▸ **Brief A**: What new CPU is named in the VirtualBox ticket?
▸ **Brief B**: List every CPU and mainboard named in the VirtualBox ticket, marking each as old or new.

▸ **Reading passage**:

VirtualBox

Ticket #20625 (new defect)

Opened 11 months ago

Last modified 8 months ago

After hardware upgrade OS/2 does not boot

Reported by: jimoe Owned by:
Component: host support Version: VirtualBox 6.1.26
Keywords: os/2, hardware Cc:
Guest type: other Host type: Linux

Description

opensuse tumbleweed 20211012 linux v5.14.9-1-default x86_64 VBox v6.1.26_SUSE r145957

After an hardware upgrade the OS/2 guest has stopped booting. The boot proceeds normally to a point, then simply stops.

Old CPU: AMD Athlon II 4x New CPU: AMD Ryzen 5 5600x

Mainboard Old: asus m5a88-m New: asus tuf gaming b550+

Attachments

VBox.log Download (204.0 KB) - added by jimoe 11 months ago.
Log of failed os/2 boot. LIne 1229 is the last entry before turning off the guest.

▸ **Supplied records**:

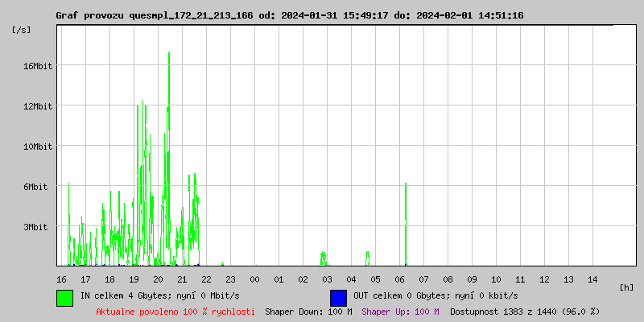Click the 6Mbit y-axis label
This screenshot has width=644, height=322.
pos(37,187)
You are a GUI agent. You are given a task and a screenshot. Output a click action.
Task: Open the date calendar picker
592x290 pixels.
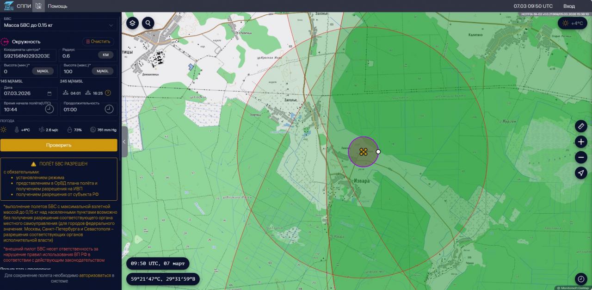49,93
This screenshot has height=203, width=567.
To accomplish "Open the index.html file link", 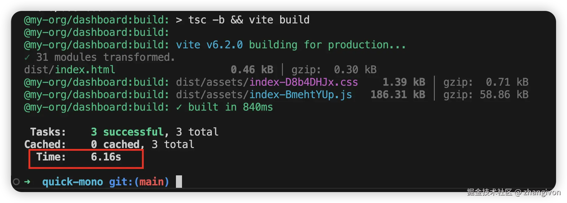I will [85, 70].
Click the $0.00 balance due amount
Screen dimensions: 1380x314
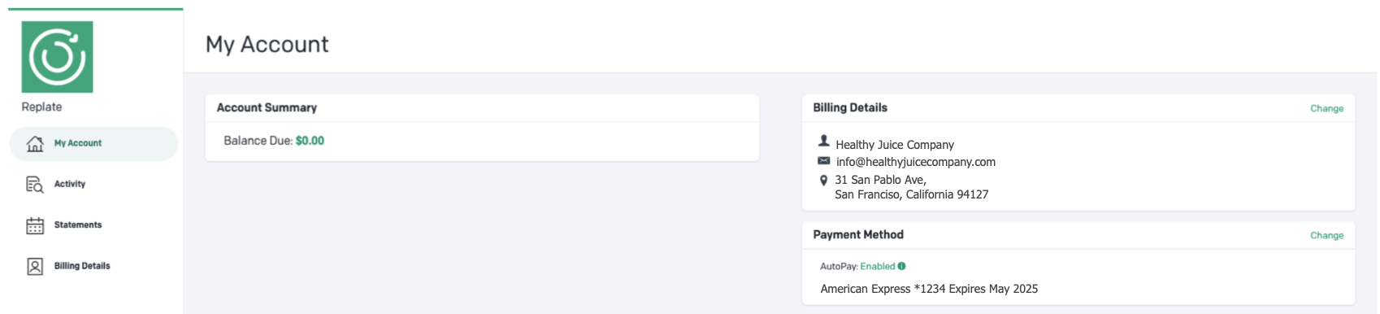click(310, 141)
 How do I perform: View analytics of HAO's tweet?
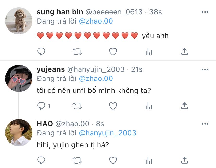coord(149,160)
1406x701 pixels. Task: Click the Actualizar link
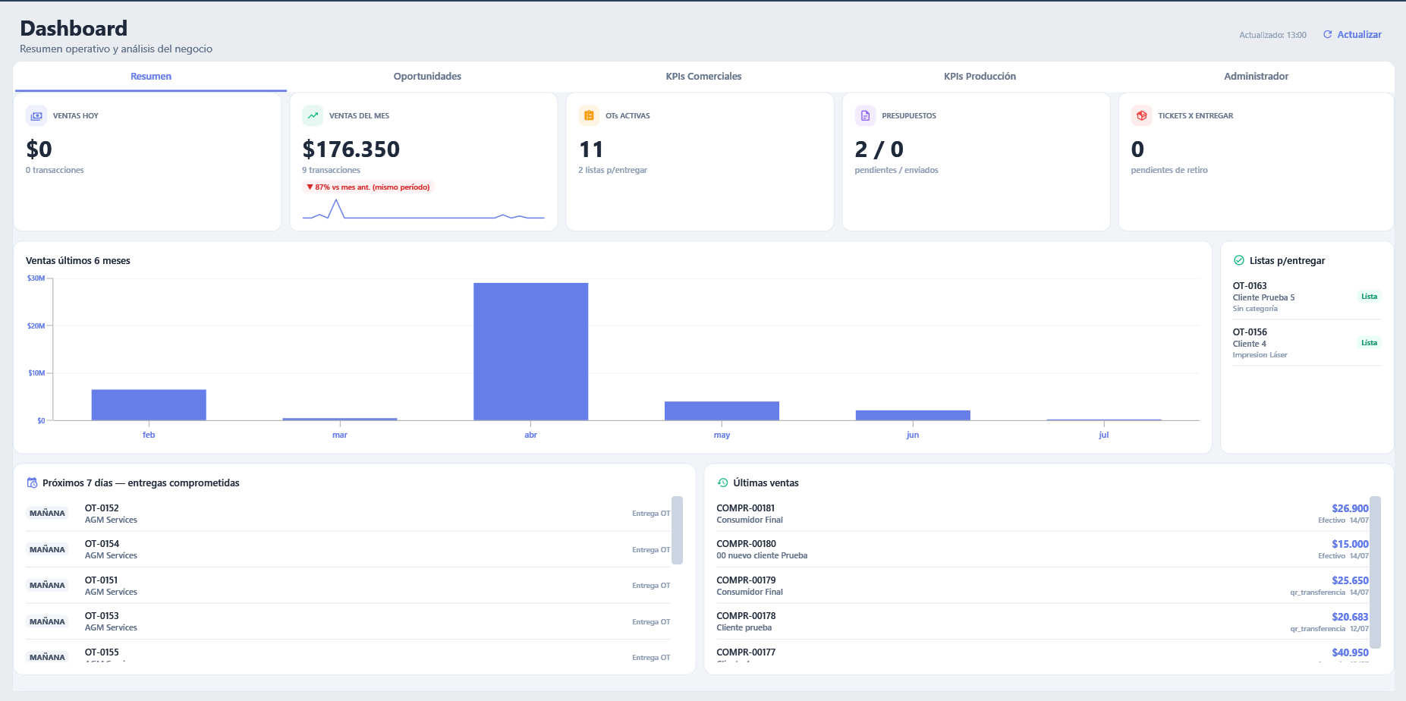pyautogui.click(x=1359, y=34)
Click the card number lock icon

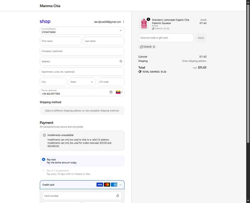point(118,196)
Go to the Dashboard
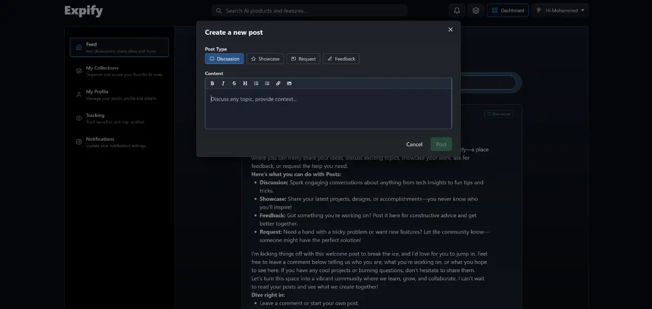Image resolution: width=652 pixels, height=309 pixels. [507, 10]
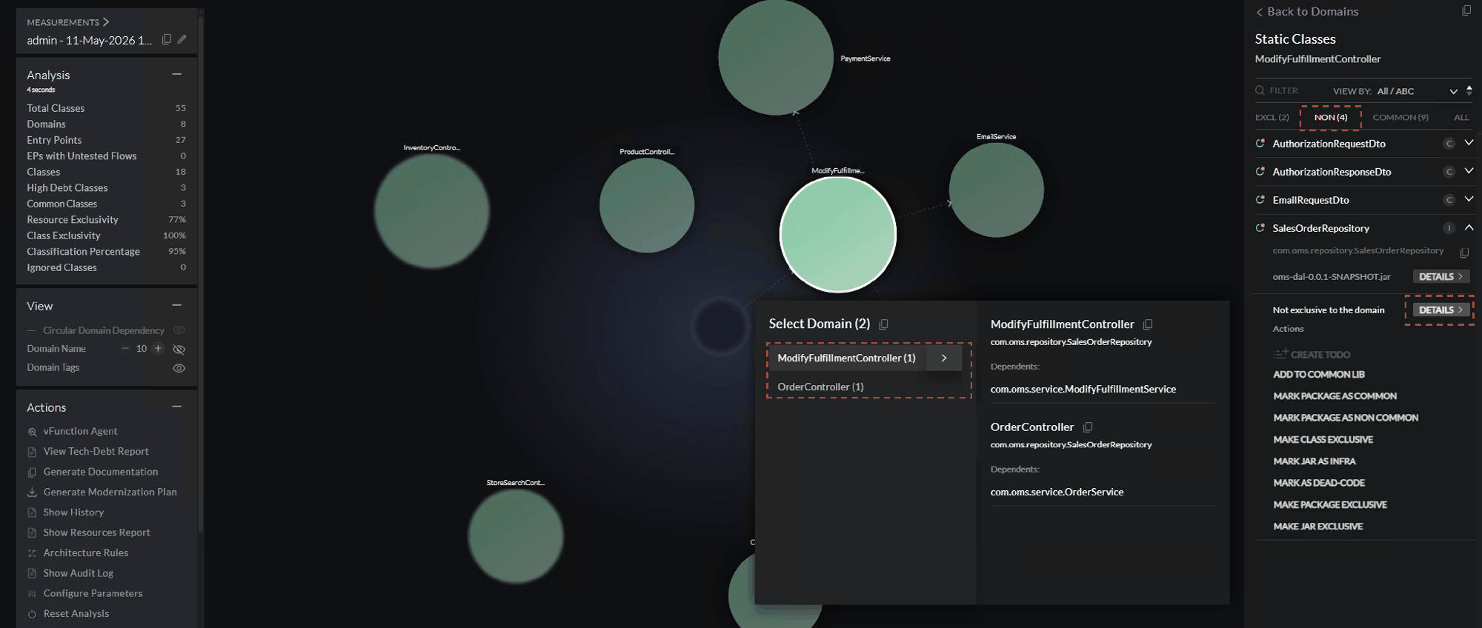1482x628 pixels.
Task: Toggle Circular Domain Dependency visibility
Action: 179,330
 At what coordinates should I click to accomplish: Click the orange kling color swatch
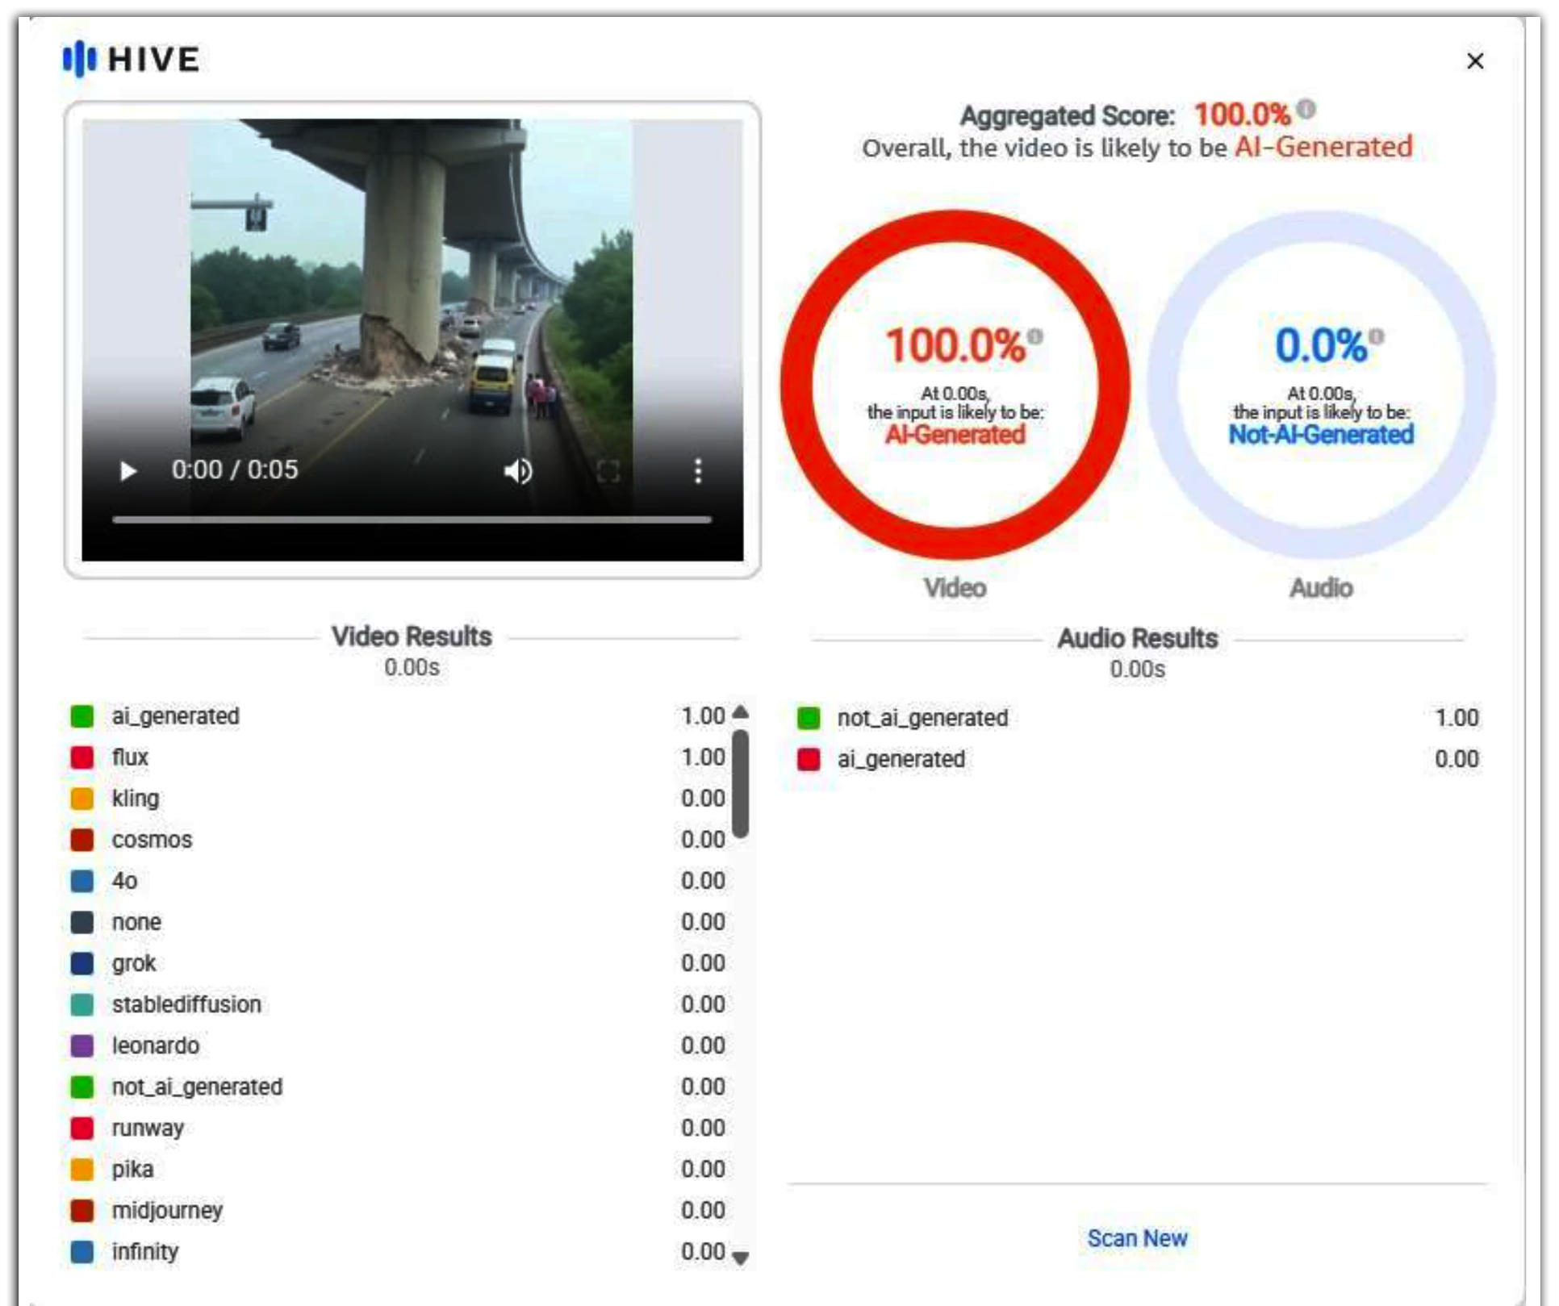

▸ **Complete output A**: AMD Ryzen 5 5600x

▸ **Complete output B**:
- Old CPU: AMD Athlon II 4x
- New CPU: AMD Ryzen 5 5600x
- Old mainboard: asus m5a88-m
- New mainboard: asus tuf gaming b550+